1.7 The restrictions on the availability of the shares or options allocated, with special reference to the time limits within which the subsequent transfer of shares to the company or third parties is permitted or prohibited

The Options are awarded to the Beneficiaries on a personal basis, are non-transferable and therefore cannot be transferred or negotiated, pledged or subject to other right in rem, obligation, requisition, seizure, restriction of any nature whatsoever, both by deed between living persons and in application of the law.

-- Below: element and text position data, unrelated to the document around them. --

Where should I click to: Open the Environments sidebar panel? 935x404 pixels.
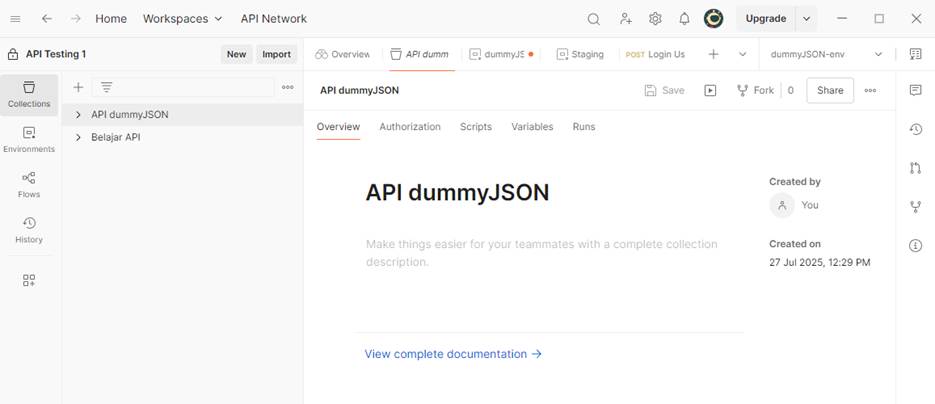29,140
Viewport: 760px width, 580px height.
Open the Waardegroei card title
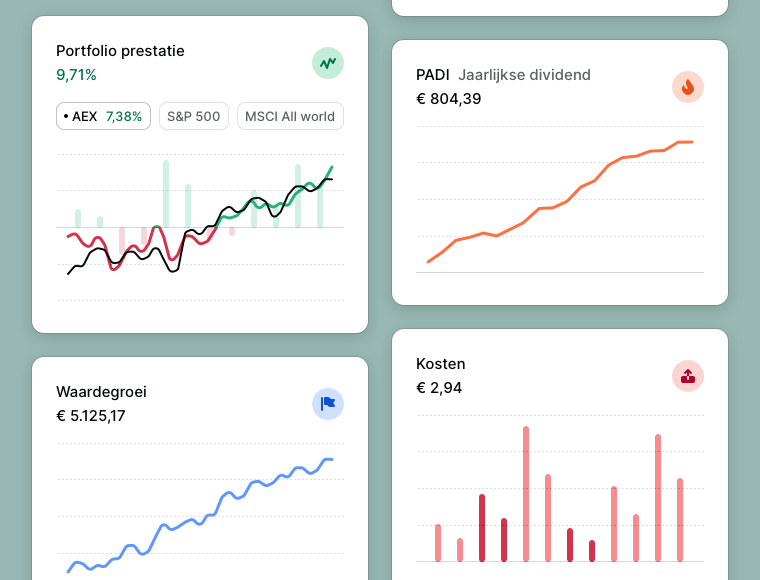click(101, 392)
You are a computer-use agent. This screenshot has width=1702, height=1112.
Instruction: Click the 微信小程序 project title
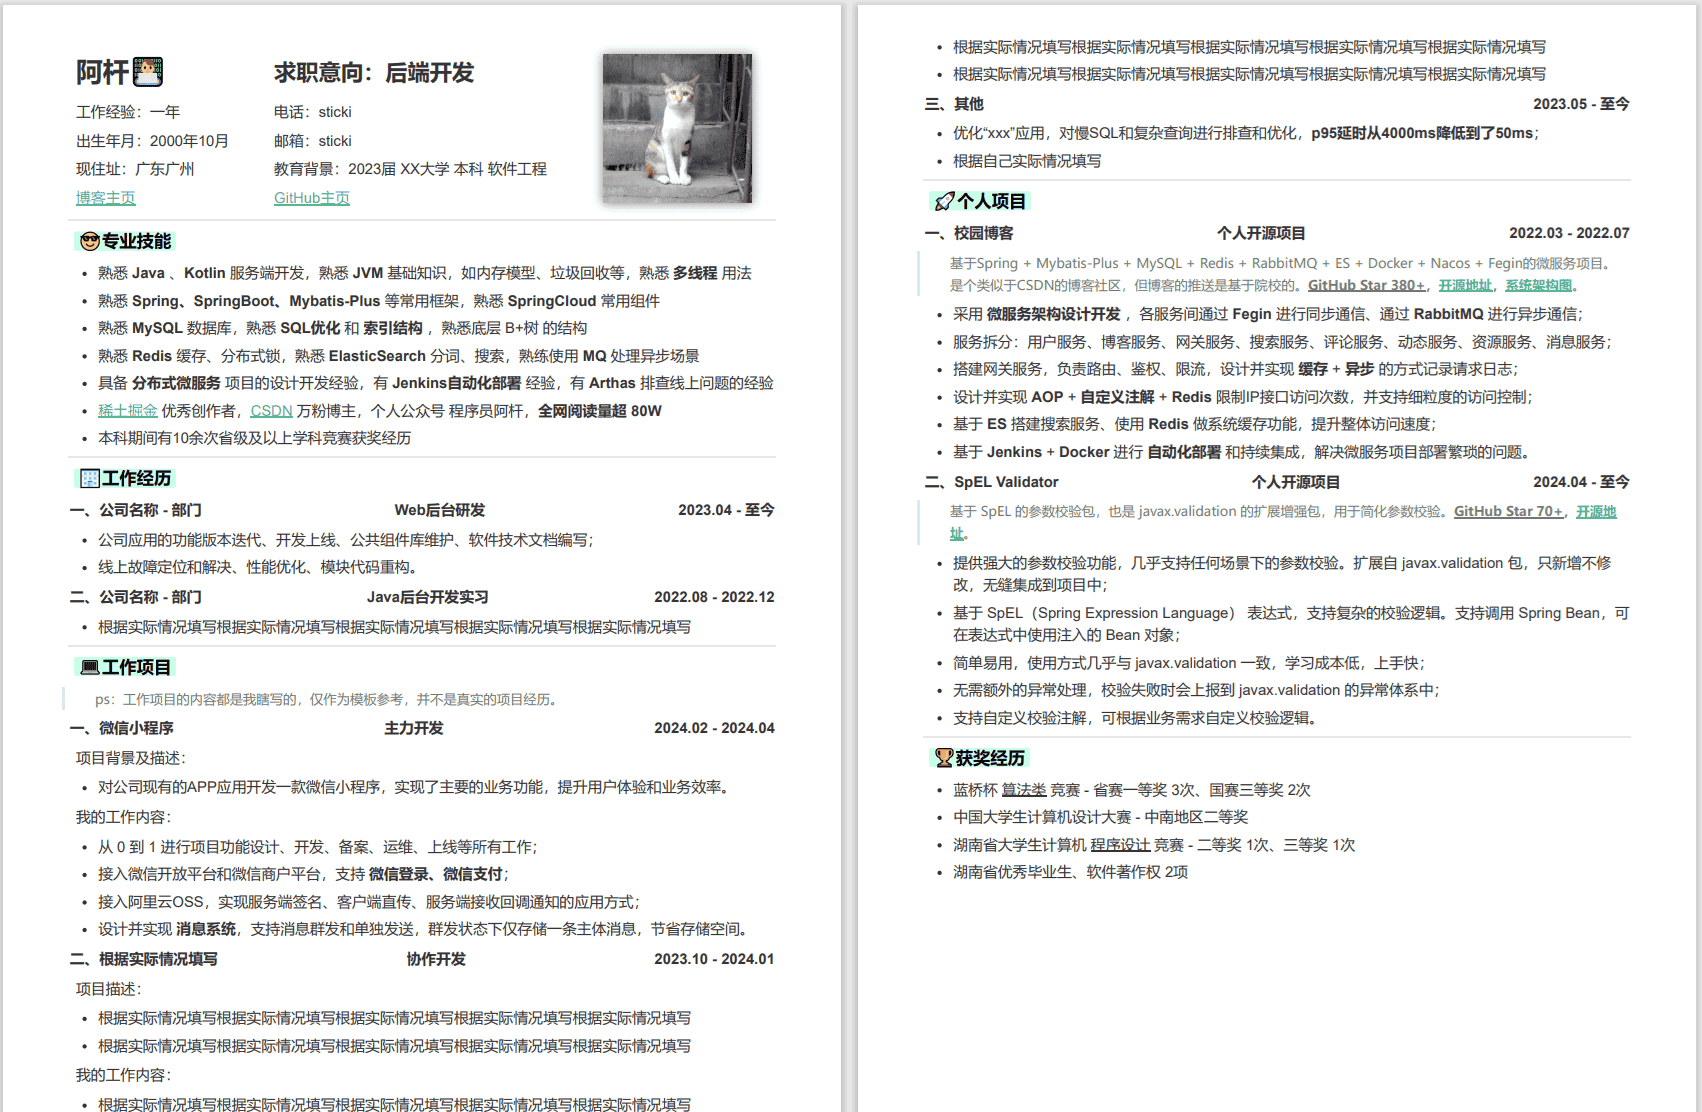pyautogui.click(x=136, y=728)
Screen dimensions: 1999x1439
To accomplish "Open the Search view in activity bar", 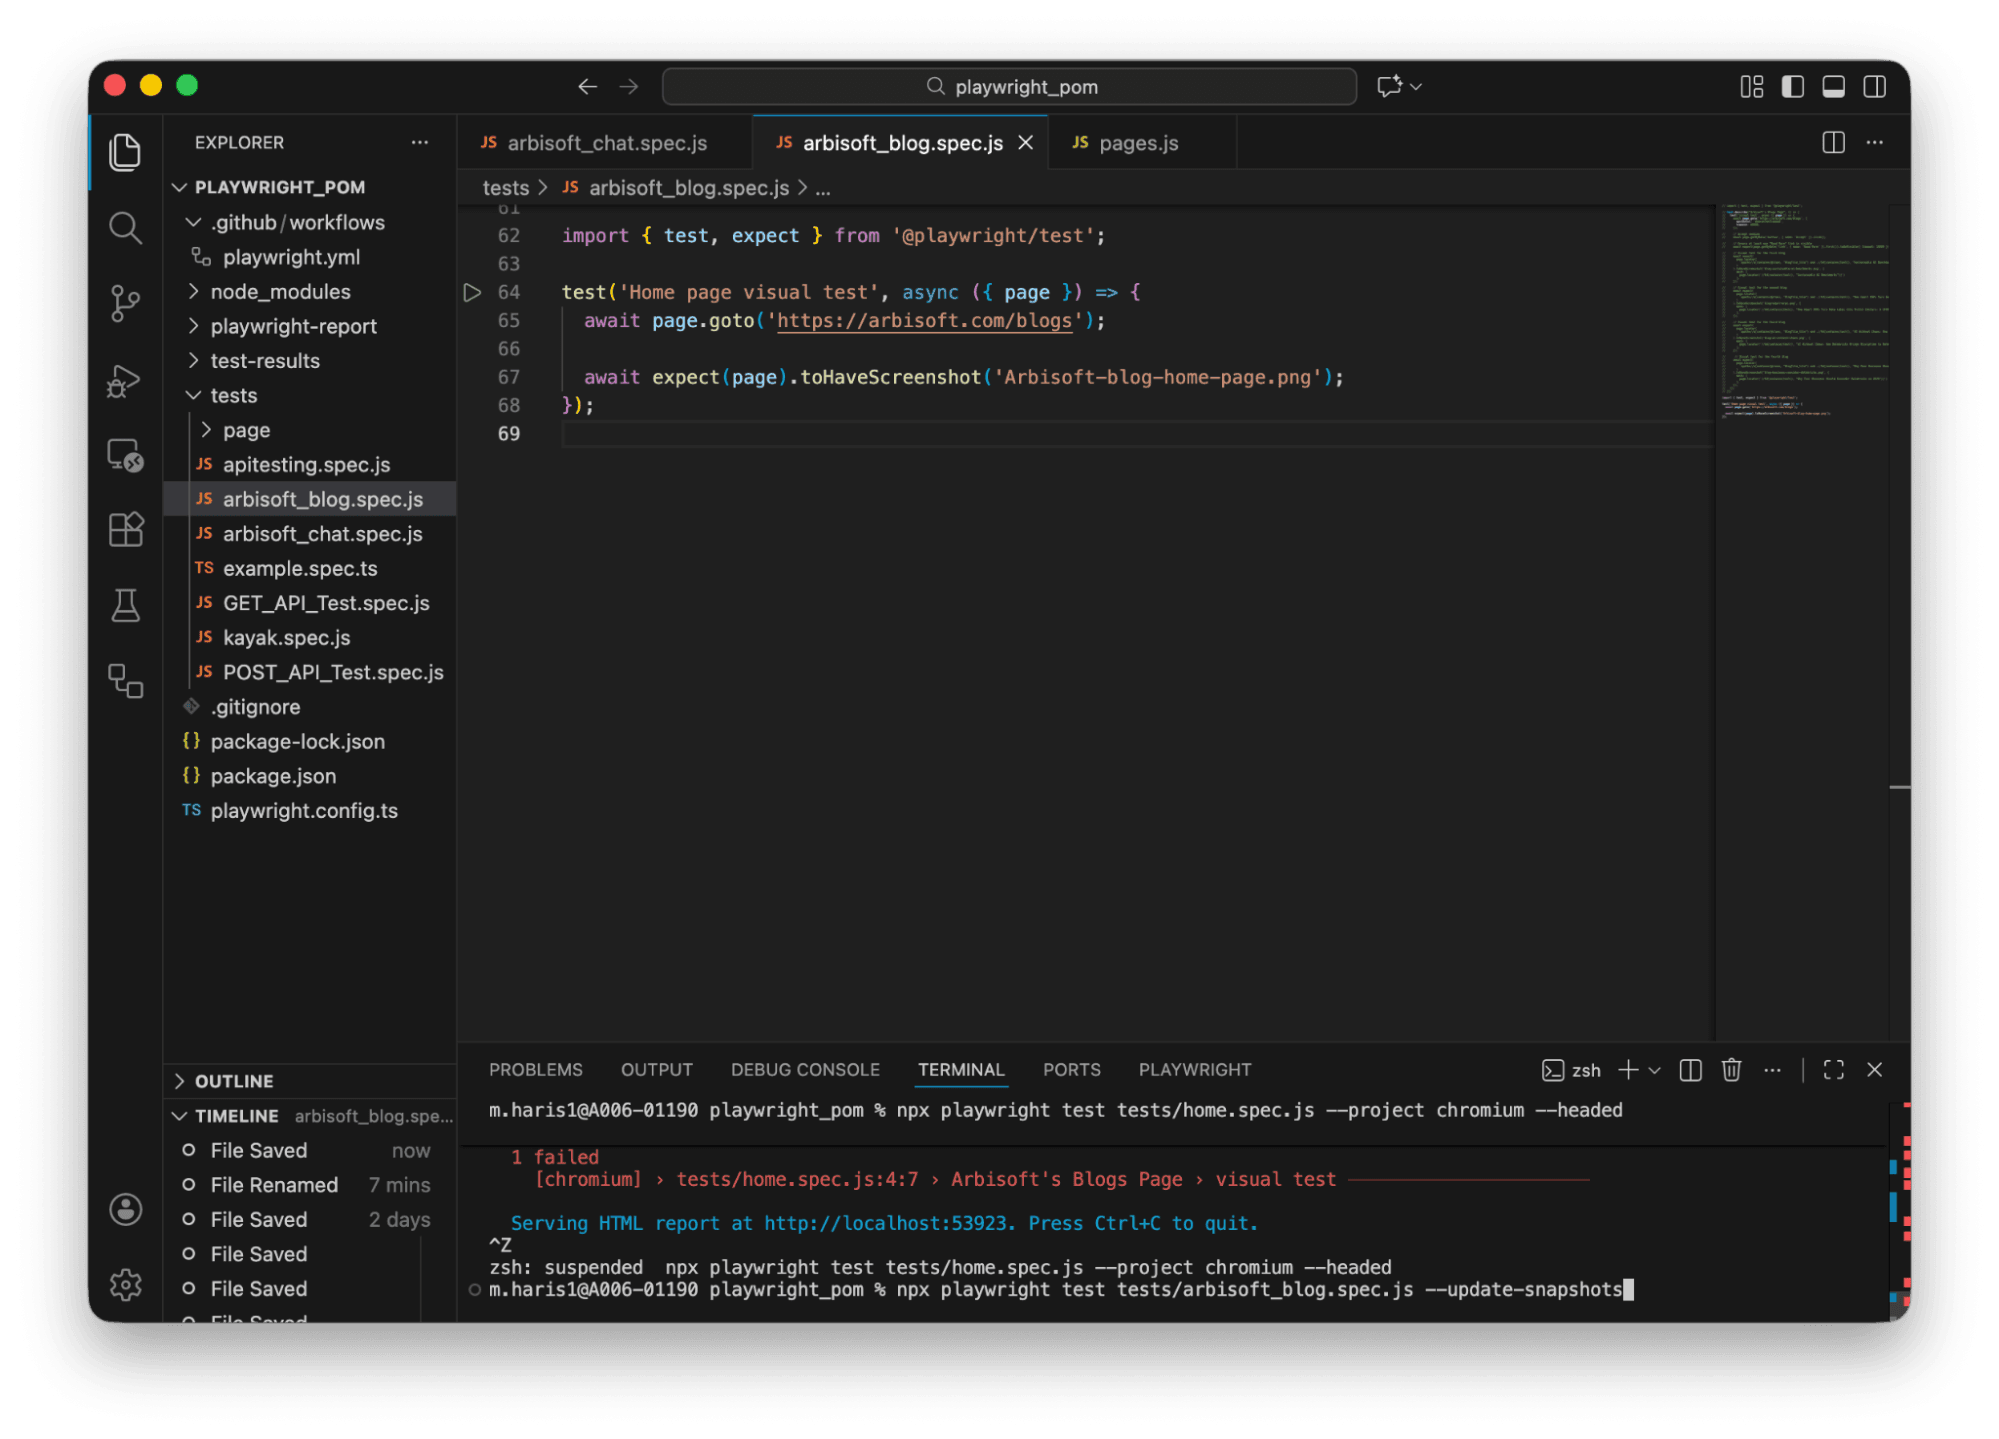I will pyautogui.click(x=125, y=228).
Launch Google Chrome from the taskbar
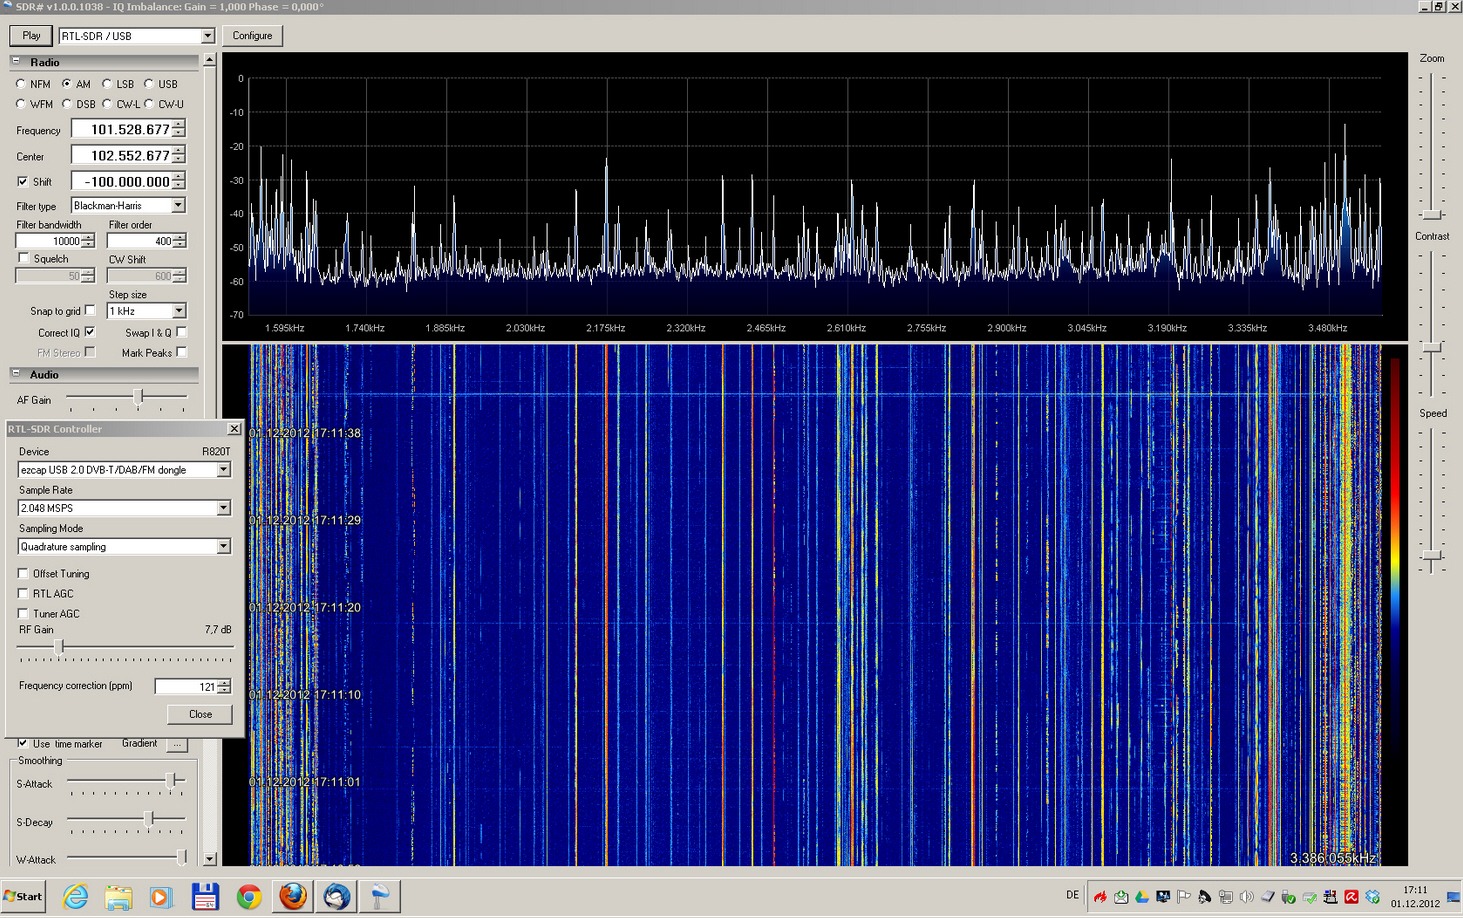Image resolution: width=1463 pixels, height=918 pixels. tap(249, 897)
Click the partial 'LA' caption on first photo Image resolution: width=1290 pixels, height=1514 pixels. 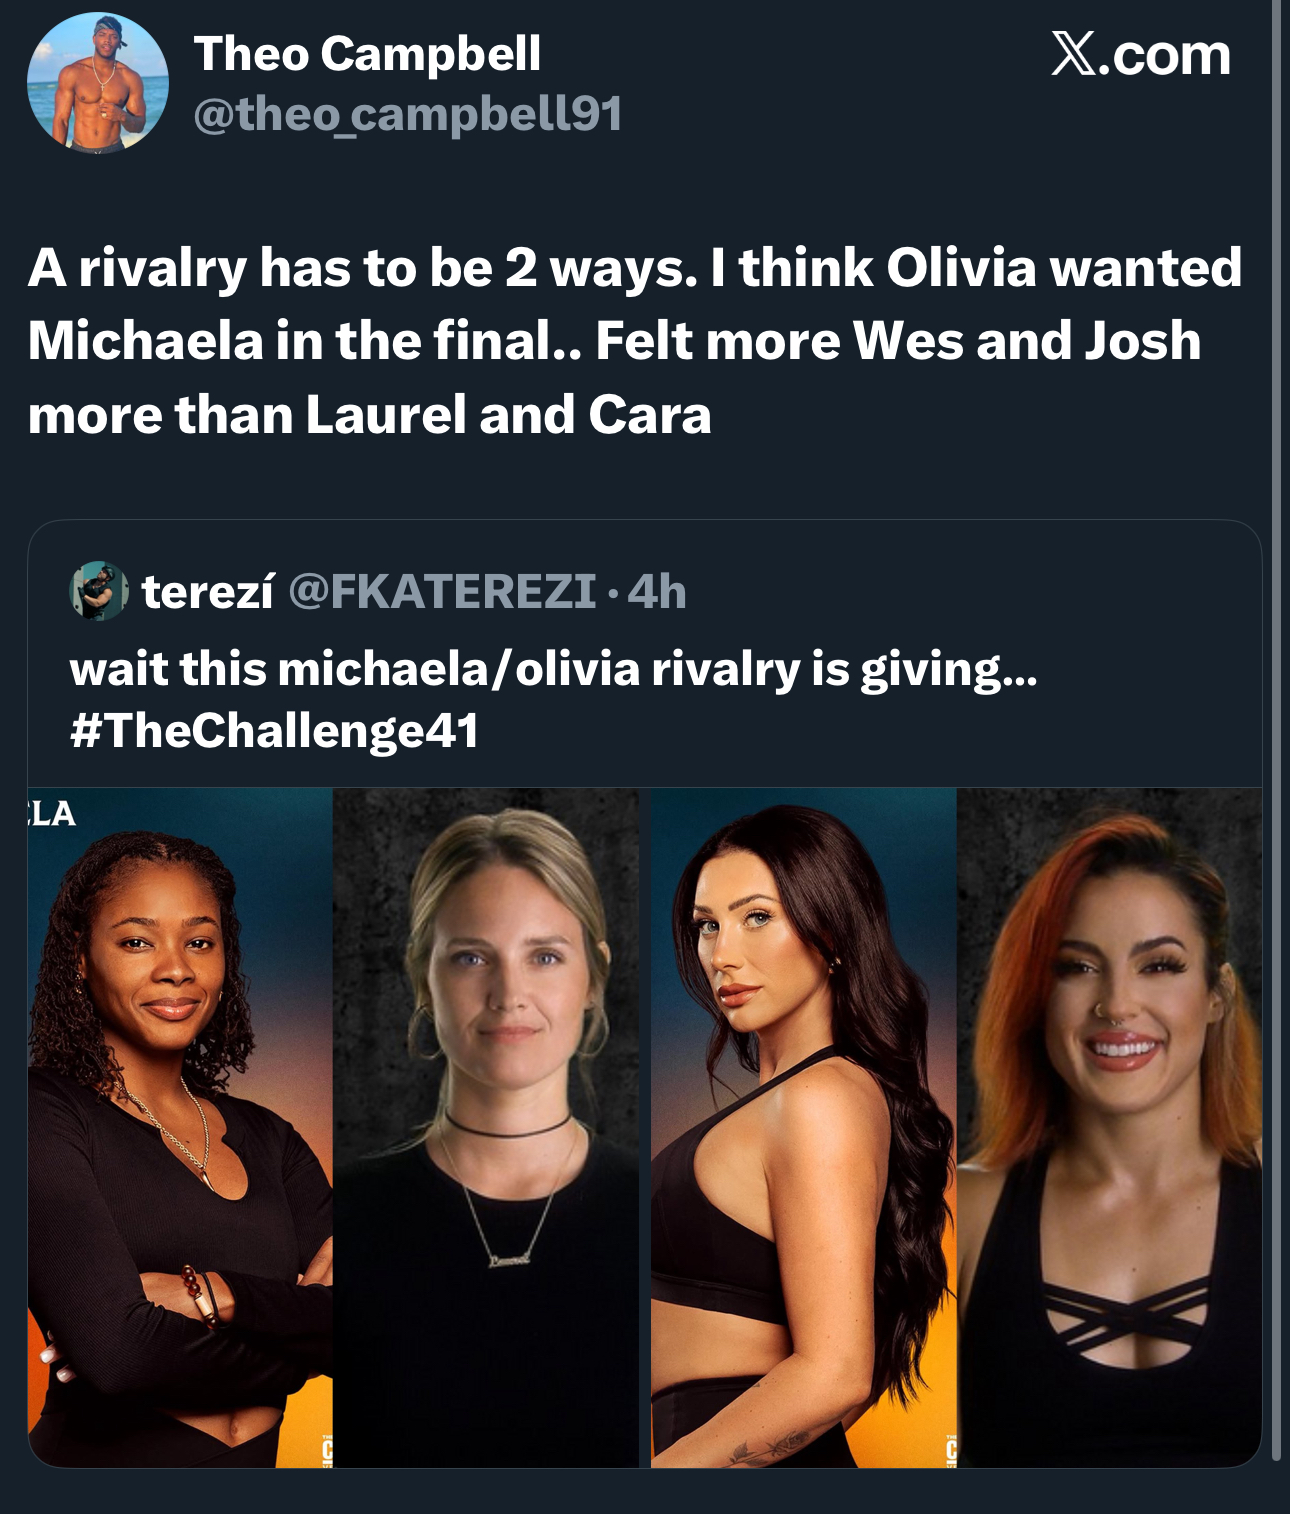pos(51,814)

There are no restrictions on the availability of the shares subscribed upon the exercise of the Options, except for the Chief Executive Officer of the Company and the Managers with Strategic Responsibility exclusively under the circumstances detailed in the information document drawn-up pursuant to Article 84-bis of Issuers' Regulation and in accordance with Scheme 7 of Annex 3A to Issuers' Regulation.

***

For the reasons described above, the Board of Directors submits for your approval the following

proposed resolution

"The Shareholders' Meeting:

  • taking into account the related Explanatory Report of the Board of Directors;
  • having examined the Information Document drawn up according to Article 84-bis of the Issuers' Regulation

resolves

  • to approve, according to Article 114-bis of the Legislative Decree 24 February 1998, no. 58, the adoption of a stock option plan named "Stock Option Plan 2023 - 2025 of Safilo Group S.p.A. and Safilo S.p.A.," in accordance with the guidelines outlined in the explanatory report of Board of Directors and in the information document concerning the same stock option plan;
  • to grant the Board of Directors any powers necessary or appropriate to give full and complete effect to the "Stock Option Plan 2023 - 2025 of Safilo Group S.p.A. and Safilo S.p.A." and, in particular and among other things, the power to prepare and adopt the regulation implementing the aforementioned plan, as well as modify and/or integrate it, the power to identify the beneficiaries and to determine the number of options to be assigned to each of them, to proceed with any assignment of options to beneficiaries who are employed by the Group, to set the exercise price of the options and to carry out any act, requirement, formality or communication as needed for the management and/or implementation of the plan, including for any assignment of options by Safilo S.p.A. to beneficiaries who are employees of the same and/or of any of its controlled companies, with the authority to delegate its powers, duties and responsibilities concerning the implementation and enforcement of the plan to the Chief Executive Officer of Safilo Group S.p.A., being understood that any decision related to the assignment of options to the Chief Executive Officer of Safilo Group S.p.A. (like every other

decision related to the management and/or implementation of the plan towards him) shall be at the exclusive competence of the Board of Directors;

- to grant to the Chairman of the Board of Directors and the Chief Executive Officer of Safilo Group, severally and with the power to sub-delegate, all powers to carry out the legal and regulatory obligations consequent to the adopted resolutions."